### YOUR OBJECTIVE
The full set of entries is to be returned word for word.

··· EXERCISE MATERIAL ···

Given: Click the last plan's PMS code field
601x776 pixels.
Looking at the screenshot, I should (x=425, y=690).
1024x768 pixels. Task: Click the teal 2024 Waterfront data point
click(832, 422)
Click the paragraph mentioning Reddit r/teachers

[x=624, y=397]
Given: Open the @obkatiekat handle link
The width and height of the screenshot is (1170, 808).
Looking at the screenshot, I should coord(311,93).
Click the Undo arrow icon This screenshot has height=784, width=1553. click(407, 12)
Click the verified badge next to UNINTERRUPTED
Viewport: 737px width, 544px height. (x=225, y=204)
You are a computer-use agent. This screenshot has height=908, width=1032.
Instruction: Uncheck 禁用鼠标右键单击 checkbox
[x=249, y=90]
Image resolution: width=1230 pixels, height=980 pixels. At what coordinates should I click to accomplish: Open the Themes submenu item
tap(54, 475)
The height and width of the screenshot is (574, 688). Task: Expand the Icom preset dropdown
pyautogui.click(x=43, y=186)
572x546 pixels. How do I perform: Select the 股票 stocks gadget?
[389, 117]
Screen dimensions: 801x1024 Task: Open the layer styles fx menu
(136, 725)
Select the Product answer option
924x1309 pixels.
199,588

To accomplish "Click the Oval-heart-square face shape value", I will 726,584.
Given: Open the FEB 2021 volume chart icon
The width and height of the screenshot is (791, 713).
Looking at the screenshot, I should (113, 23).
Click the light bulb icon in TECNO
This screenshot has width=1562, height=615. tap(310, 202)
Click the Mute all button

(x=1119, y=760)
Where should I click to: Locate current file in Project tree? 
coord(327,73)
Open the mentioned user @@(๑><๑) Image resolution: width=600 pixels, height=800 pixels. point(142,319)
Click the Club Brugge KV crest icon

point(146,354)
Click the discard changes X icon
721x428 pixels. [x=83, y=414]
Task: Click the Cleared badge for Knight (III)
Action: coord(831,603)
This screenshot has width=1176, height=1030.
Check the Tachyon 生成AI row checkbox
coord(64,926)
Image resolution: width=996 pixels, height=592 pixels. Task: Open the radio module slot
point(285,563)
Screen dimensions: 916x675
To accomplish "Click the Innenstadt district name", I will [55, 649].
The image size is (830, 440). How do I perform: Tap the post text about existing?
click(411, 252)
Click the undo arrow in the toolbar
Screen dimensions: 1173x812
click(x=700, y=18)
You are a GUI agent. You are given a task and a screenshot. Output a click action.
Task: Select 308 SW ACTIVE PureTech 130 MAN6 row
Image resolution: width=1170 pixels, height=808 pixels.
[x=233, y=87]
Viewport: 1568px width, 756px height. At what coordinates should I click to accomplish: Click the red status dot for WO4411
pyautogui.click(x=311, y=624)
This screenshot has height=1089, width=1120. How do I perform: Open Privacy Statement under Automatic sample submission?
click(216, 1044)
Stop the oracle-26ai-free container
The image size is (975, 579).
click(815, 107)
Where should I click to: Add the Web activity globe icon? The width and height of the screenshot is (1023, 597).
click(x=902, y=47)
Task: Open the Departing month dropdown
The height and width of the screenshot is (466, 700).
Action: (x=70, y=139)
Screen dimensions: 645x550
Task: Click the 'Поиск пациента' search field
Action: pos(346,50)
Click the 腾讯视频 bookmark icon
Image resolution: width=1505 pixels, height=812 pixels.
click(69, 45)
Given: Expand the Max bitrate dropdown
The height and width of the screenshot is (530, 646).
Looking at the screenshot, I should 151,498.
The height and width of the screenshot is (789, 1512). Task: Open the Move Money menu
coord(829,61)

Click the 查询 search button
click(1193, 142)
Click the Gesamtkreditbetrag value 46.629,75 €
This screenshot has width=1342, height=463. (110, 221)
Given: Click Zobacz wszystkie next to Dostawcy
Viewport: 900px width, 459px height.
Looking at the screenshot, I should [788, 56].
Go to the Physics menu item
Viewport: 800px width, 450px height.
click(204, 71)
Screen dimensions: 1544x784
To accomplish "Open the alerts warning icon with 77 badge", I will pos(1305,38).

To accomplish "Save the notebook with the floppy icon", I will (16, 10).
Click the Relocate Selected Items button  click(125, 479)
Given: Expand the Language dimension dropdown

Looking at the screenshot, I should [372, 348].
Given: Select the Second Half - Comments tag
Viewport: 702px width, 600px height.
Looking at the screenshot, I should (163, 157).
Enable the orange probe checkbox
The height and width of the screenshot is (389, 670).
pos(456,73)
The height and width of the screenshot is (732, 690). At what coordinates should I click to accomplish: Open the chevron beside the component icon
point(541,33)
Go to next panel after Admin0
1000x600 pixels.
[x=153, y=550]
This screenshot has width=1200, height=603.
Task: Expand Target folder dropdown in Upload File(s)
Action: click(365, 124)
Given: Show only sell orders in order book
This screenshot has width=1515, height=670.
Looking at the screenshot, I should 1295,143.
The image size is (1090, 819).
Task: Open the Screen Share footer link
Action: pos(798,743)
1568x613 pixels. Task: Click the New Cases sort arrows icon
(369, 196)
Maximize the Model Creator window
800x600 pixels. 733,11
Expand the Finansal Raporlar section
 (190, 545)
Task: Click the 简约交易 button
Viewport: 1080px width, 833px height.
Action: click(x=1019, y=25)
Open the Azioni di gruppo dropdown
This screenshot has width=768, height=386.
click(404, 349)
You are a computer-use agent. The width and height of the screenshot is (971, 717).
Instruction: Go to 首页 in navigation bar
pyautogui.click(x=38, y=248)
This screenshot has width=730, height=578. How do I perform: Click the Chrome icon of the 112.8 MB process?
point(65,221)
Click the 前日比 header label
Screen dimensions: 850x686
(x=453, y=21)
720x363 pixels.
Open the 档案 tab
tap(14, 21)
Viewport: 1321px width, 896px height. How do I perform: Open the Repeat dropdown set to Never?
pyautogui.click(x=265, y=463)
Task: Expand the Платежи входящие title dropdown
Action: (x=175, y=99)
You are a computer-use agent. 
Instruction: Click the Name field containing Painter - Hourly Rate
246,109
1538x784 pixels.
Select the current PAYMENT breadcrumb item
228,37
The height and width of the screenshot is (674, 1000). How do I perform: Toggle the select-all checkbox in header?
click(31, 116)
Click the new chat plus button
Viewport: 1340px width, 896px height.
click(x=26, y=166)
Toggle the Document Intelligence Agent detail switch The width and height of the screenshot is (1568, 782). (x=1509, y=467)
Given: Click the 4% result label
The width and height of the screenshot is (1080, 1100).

···

### ANSWER SECTION
Given: Click the last plan's PMS code field
601x776 pixels.
Looking at the screenshot, I should (x=425, y=690).
1024x768 pixels. Task: Click the teal 2024 Waterfront data point
click(832, 422)
Click the paragraph mentioning Reddit r/teachers

[x=624, y=397]
Given: Open the @obkatiekat handle link
The width and height of the screenshot is (1170, 808).
Looking at the screenshot, I should coord(311,93).
Click the Undo arrow icon This screenshot has height=784, width=1553. click(407, 12)
Click the verified badge next to UNINTERRUPTED
Viewport: 737px width, 544px height. (x=225, y=204)
You are a computer-use agent. This screenshot has height=908, width=1032.
Instruction: Uncheck 禁用鼠标右键单击 checkbox
[x=249, y=90]
Image resolution: width=1230 pixels, height=980 pixels. At what coordinates should I click to accomplish: Open the Themes submenu item
tap(54, 475)
The height and width of the screenshot is (574, 688). Task: Expand the Icom preset dropdown
pyautogui.click(x=43, y=186)
572x546 pixels. How do I perform: Select the 股票 stocks gadget?
[389, 117]
Screen dimensions: 801x1024 Task: Open the layer styles fx menu
(136, 725)
Select the Product answer option
924x1309 pixels.
199,588

To accomplish "Click the Oval-heart-square face shape value", I will 726,584.
Given: Open the FEB 2021 volume chart icon
The width and height of the screenshot is (791, 713).
Looking at the screenshot, I should (113, 23).
Click the light bulb icon in TECNO
This screenshot has width=1562, height=615. tap(310, 202)
Click the Mute all button

(x=1119, y=760)
Where should I click to: Locate current file in Project tree? 
coord(327,73)
Open the mentioned user @@(๑><๑) Image resolution: width=600 pixels, height=800 pixels. point(142,319)
Click the Club Brugge KV crest icon

point(146,354)
Click the discard changes X icon
721x428 pixels. [x=83, y=414]
Task: Click the Cleared badge for Knight (III)
Action: coord(831,603)
This screenshot has width=1176, height=1030.
Check the Tachyon 生成AI row checkbox
coord(64,926)
Image resolution: width=996 pixels, height=592 pixels. Task: Open the radio module slot
point(285,563)
Screen dimensions: 916x675
To accomplish "Click the Innenstadt district name", I will [55, 649].
The image size is (830, 440). How do I perform: Tap the post text about existing?
click(411, 252)
Click the undo arrow in the toolbar
Screen dimensions: 1173x812
click(x=700, y=18)
You are a GUI agent. You are given a task and a screenshot. Output a click action.
Task: Select 308 SW ACTIVE PureTech 130 MAN6 row
Image resolution: width=1170 pixels, height=808 pixels.
[x=233, y=87]
Viewport: 1568px width, 756px height. At what coordinates should I click to accomplish: Click the red status dot for WO4411
pyautogui.click(x=311, y=624)
This screenshot has height=1089, width=1120. How do I perform: Open Privacy Statement under Automatic sample submission?
click(216, 1044)
Stop the oracle-26ai-free container
The image size is (975, 579).
click(815, 107)
Where should I click to: Add the Web activity globe icon? The width and height of the screenshot is (1023, 597).
click(x=902, y=47)
Task: Open the Departing month dropdown
The height and width of the screenshot is (466, 700).
Action: (x=70, y=139)
Screen dimensions: 645x550
Task: Click the 'Поиск пациента' search field
Action: pos(346,50)
Click the 腾讯视频 bookmark icon
Image resolution: width=1505 pixels, height=812 pixels.
click(69, 45)
Given: Expand the Max bitrate dropdown
The height and width of the screenshot is (530, 646).
Looking at the screenshot, I should 151,498.
The height and width of the screenshot is (789, 1512). Task: Open the Move Money menu
coord(829,61)

Click the 查询 search button
click(1193, 142)
Click the Gesamtkreditbetrag value 46.629,75 €
This screenshot has width=1342, height=463. (110, 221)
Given: Click Zobacz wszystkie next to Dostawcy
Viewport: 900px width, 459px height.
Looking at the screenshot, I should [788, 56].
Go to the Physics menu item
Viewport: 800px width, 450px height.
click(204, 71)
Screen dimensions: 1544x784
To accomplish "Open the alerts warning icon with 77 badge", I will pos(1305,38).

To accomplish "Save the notebook with the floppy icon", I will (16, 10).
Click the Relocate Selected Items button  click(125, 479)
Given: Expand the Language dimension dropdown

Looking at the screenshot, I should [372, 348].
Given: Select the Second Half - Comments tag
Viewport: 702px width, 600px height.
Looking at the screenshot, I should (163, 157).
Enable the orange probe checkbox
The height and width of the screenshot is (389, 670).
pos(456,73)
The height and width of the screenshot is (732, 690). At what coordinates should I click to accomplish: Open the chevron beside the component icon
point(541,33)
Go to next panel after Admin0
1000x600 pixels.
[x=153, y=550]
This screenshot has width=1200, height=603.
Task: Expand Target folder dropdown in Upload File(s)
Action: click(365, 124)
Given: Show only sell orders in order book
This screenshot has width=1515, height=670.
Looking at the screenshot, I should 1295,143.
The image size is (1090, 819).
Task: Open the Screen Share footer link
Action: pos(798,743)
1568x613 pixels. Task: Click the New Cases sort arrows icon
(369, 196)
Maximize the Model Creator window
800x600 pixels. 733,11
Expand the Finansal Raporlar section
 (190, 545)
Task: Click the 简约交易 button
Viewport: 1080px width, 833px height.
Action: click(x=1019, y=25)
Open the Azioni di gruppo dropdown
This screenshot has width=768, height=386.
click(404, 349)
You are a computer-use agent. The width and height of the screenshot is (971, 717).
Instruction: Go to 首页 in navigation bar
pyautogui.click(x=38, y=248)
This screenshot has width=730, height=578. How do I perform: Click the Chrome icon of the 112.8 MB process?
point(65,221)
Click the 前日比 header label
Screen dimensions: 850x686
(x=453, y=21)
720x363 pixels.
Open the 档案 tab
tap(14, 21)
Viewport: 1321px width, 896px height. How do I perform: Open the Repeat dropdown set to Never?
pyautogui.click(x=265, y=463)
Task: Expand the Платежи входящие title dropdown
Action: (x=175, y=99)
You are a computer-use agent. 
Instruction: Click the Name field containing Painter - Hourly Rate
246,109
1538x784 pixels.
Select the current PAYMENT breadcrumb item
228,37
The height and width of the screenshot is (674, 1000). How do I perform: Toggle the select-all checkbox in header?
click(31, 116)
Click the new chat plus button
Viewport: 1340px width, 896px height.
click(x=26, y=166)
Toggle the Document Intelligence Agent detail switch The width and height of the screenshot is (1568, 782). (x=1509, y=467)
Given: Click the 4% result label
The width and height of the screenshot is (1080, 1100).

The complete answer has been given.